Theoretical: The paper demonstrates that end-to-end conditioning, by preserving full visual information, overcomes limitations of intermediate representations in complex scenarios. The reverse-driving training paradigm effectively decouples motion extraction from environment rendering, allowing models to benefit from synthetic data without inheriting generator artifacts. The unification via mask conditioning and RoPE provides a principled way to share optimization across tasks.
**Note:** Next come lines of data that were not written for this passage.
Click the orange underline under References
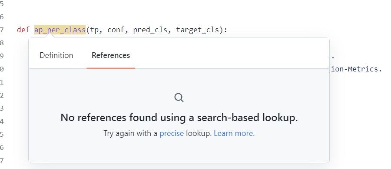This screenshot has width=391, height=169. point(111,68)
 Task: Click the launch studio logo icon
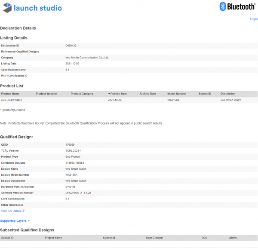pyautogui.click(x=6, y=8)
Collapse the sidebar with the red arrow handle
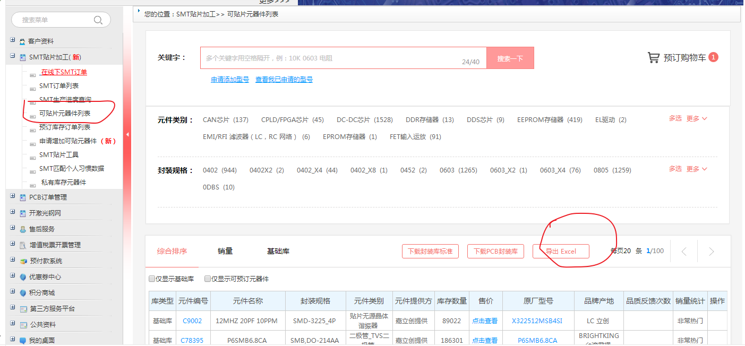Screen dimensions: 745x346 (x=127, y=134)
Practical: SCAIL-2 enables robust character animation for production: it handles non-human driving sources, complex multi-character interactions, and character replacement with natural environment integration. The open-source release of model weights and synthetic data facilitates further research. The Bias-Aware DPO offers a practical method to refine fine-grained motion from imperfect synthetic data.

Conclusion

SCAIL-2 presents an end-to-end framework for controlled character animation that unifies multiple sub-tasks. Key contributions: an end-to-end conditioning paradigm bypassing intermediates, the MotionPair-60K synthetic dataset, in-context mask conditioning and mode-specific RoPE for task unification, and Bias-Aware DPO for fine-grained motion refinement. Extensive experiments show state-of-the-art performance in cross-identity motion following, environment integration, and multi-character interactions. Limitations include dependency on synthetic data quality; future work could extend to lip-syncing and facial expressions. The framework is positioned to benefit from advances in data synthesis.